1. Memory allocation: When you declare a char [], memory is allocated for the array to hold the characters in the string. On the other hand, when you declare a char *, no memory is allocated for the string itself. Instead, the pointer variable points to an existing string stored in memory.
2. Size: When you declare a char [], you need to specify the size of the array in advance. This means that the array can hold a fixed number of characters. In contrast, a char * can point to a string of any length.
3. Mutable/immutable: A char [] can be modified, while a char * that points to a string literal is typically immutable. Attempting to modify a string literal pointed to by a char * results in undefined behavior.
4. Initialization: A char [] can be initialized using a string literal, like "hello", or by assigning each character individually. A char * can be initialized using a string literal or by assigning a pointer to an existing char [].
5. Passing to functions: When you pass a char [] to a function, the entire array is passed, and any modifications to the array within the function persist outside of the function. When you pass a char * to a function, only the pointer is passed by value, so any modifications made to the pointed-to string within the function are local to the function and do not persist outside of it.

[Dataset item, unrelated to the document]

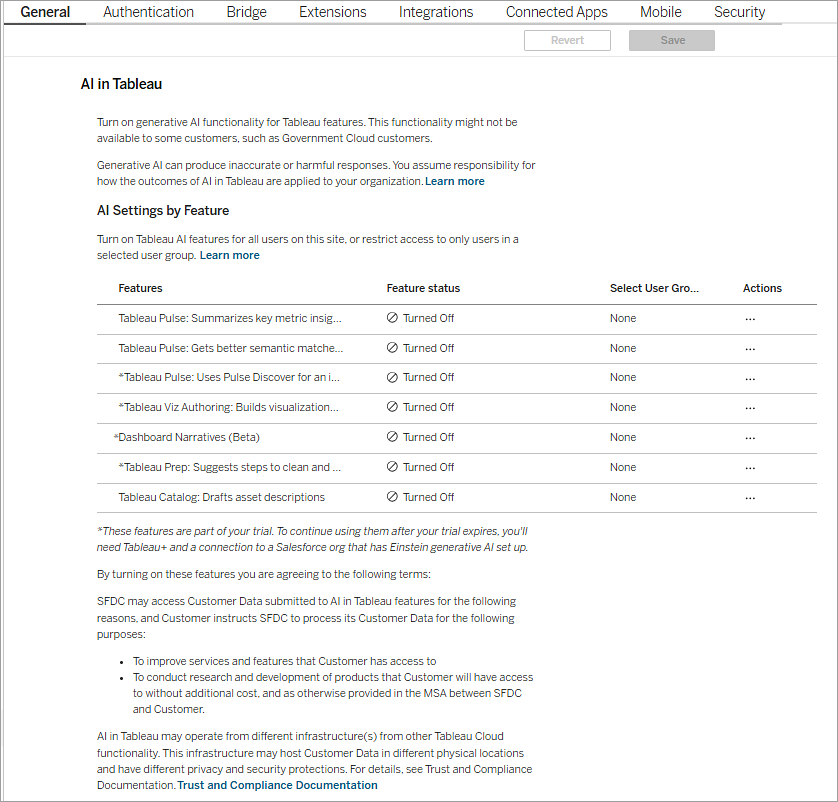Image resolution: width=838 pixels, height=802 pixels.
Task: Open the Actions menu for Tableau Catalog feature
Action: click(x=751, y=497)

In summary, char [] and char * are both used to represent strings in C, but they have different memory allocation, size, mutability, initialization, and function parameter passing behavior.

The code below will help you understand the concept well:

char* str = "Hello"; /* this string is a read only */

The declaration char* str creates a pointer variable named str that can store the memory address of a character array or string.

In the line of code char* str = "Hello";, a string literal "Hello" is assigned to the str pointer variable. A string literal is a sequence of characters enclosed in double quotes, and it is automatically null-terminated with a null character '\0'.

When a string literal is assigned to a character pointer variable, the compiler automatically creates a character array that contains the string literal and assigns the memory address of the first element of the array to the pointer variable.

So in the code char* str = "Hello";, the string literal "Hello" is automatically converted to a character array of size 6 (5 characters for the string and 1 null character) and the memory address of the first character 'H' is assigned to the str pointer variable.

After the assignment, the str pointer variable points to the first character of the string "Hello" and can be used to access and manipulate the characters of the string.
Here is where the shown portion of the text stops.